Broadcom announced VMware Cloud Foundation 9.1 last week, and there is quite a bit to unpack. If you are already running VCF 9.0, you will recognise a lot of the direction here. This release builds on that foundation and has focus on efficiency, security and AI workload support. I’ve tried to cover some key features in this blog.

The Context

Infrastructure teams are being asked to do more with the same budget. AI workloads are landing on-premises, developers want self-service provisioning, and at the same time compliance and security requirements are getting stricter. VCF 9.1 is clearly built with all of this in mind. It is not a revolution, but a focused set of improvements and can be seen as evolution of VCF 9.0

Infrastructure Efficiency

The efficiency of an IT environment has always been a hot topic, but with the recent prices it is more relevant. I always keep an eye on is what can be done to squeeze more out of existing hardware, and 9.1 has some interesting additions here. Enhanced NVMe memory tiering is getting a meaningful upgrade. The idea is that hot data stays in DRAM while colder pages get offloaded to NVMe, effectively expanding usable memory capacity without buying more RAM. Broadcom claims this can reduce total cost of ownership by up to 40 percent in the right workloads. That is a bold number, but even a fraction of that is worth exploring if you are running memory-heavy environments.

vSAN global deduplication and compression improvements are also part of the package.

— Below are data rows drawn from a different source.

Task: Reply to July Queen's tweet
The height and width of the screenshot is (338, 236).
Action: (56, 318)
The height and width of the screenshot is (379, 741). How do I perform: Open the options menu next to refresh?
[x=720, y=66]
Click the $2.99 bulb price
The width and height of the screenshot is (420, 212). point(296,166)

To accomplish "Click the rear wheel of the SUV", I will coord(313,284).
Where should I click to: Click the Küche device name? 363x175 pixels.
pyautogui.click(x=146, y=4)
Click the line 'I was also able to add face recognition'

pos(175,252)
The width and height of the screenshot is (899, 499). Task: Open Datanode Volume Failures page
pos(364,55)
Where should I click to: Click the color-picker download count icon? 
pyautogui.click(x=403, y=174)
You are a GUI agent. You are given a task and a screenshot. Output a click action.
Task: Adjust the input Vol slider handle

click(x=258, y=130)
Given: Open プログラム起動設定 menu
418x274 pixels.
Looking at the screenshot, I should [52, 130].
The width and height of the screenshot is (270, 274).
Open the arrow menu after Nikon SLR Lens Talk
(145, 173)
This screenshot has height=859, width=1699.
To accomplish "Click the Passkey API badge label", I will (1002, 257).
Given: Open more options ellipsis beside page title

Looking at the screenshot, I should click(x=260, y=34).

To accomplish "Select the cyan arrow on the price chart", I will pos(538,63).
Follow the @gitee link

These run continuously in the background and now also support encrypted environments, which removes a previous limitation that was frustrating for security-conscious admins.

Kubernetes and Modern App Delivery

VKS (vSphere Kubernetes Service) gets a significant scale bump in this release. You can now run up to 500 Kubernetes clusters per Supervisor. For platform teams supporting many development squads from a single management backbone this removes a ceiling that was getting in the way.

There is also a new lightweight Kubernetes environment aimed at test and dev, so you no longer need to dedicate a full cluster to spinning up ephemeral environments. That is a sensible addition; dedicated dev clusters have always felt like overkill for what is essentially throwaway infrastructure.

VKS and VM Fast Deploy

This is one of the features I was surprised to see. VCF 9.1 introduces Fast Deploy for both VKS clusters and VMs. VKS cluster provisioning drops from around 37 minutes to 11 minutes (!) a roughly 70 percent improvement. Cluster upgrades improve even more dramatically, from nearly 7 hours down to about 1.7 hours. That is over 5 hours saved per upgrade cycle in a busy environment.

On the VM side, a new Direct-Mode provisioning approach accelerates deployment based on image size and concurrent operations, while maintaining full disk integrity from the start. For application teams that spin up dev or test environments on demand, or need to scale quickly to handle traffic spikes, this changes the calculus on what "fast enough" actually looks like.

AI Workload Support

It is clear that AI is a primary driver for this release. A few things stand out:

  • AMD Instinct MI350 GPU support is now included. AMD claims a 4x generational increase in AI compute over previous AMD GPUs. VCF now supports these natively, which gives organisations an alternative to NVIDIA for on-premises AI inference workloads.
  • AI-aware vMotion — workloads running on GPUs can now live-migrate between GPU hosts with zero downtime. Anyone who has tried to maintain GPU workload availability during hardware maintenance will appreciate this.
  • Real-time observability for AI lets you monitor token consumption and track active AI agents and the models they are using. Useful for capacity planning and chargebacks once AI becomes a real cost centre.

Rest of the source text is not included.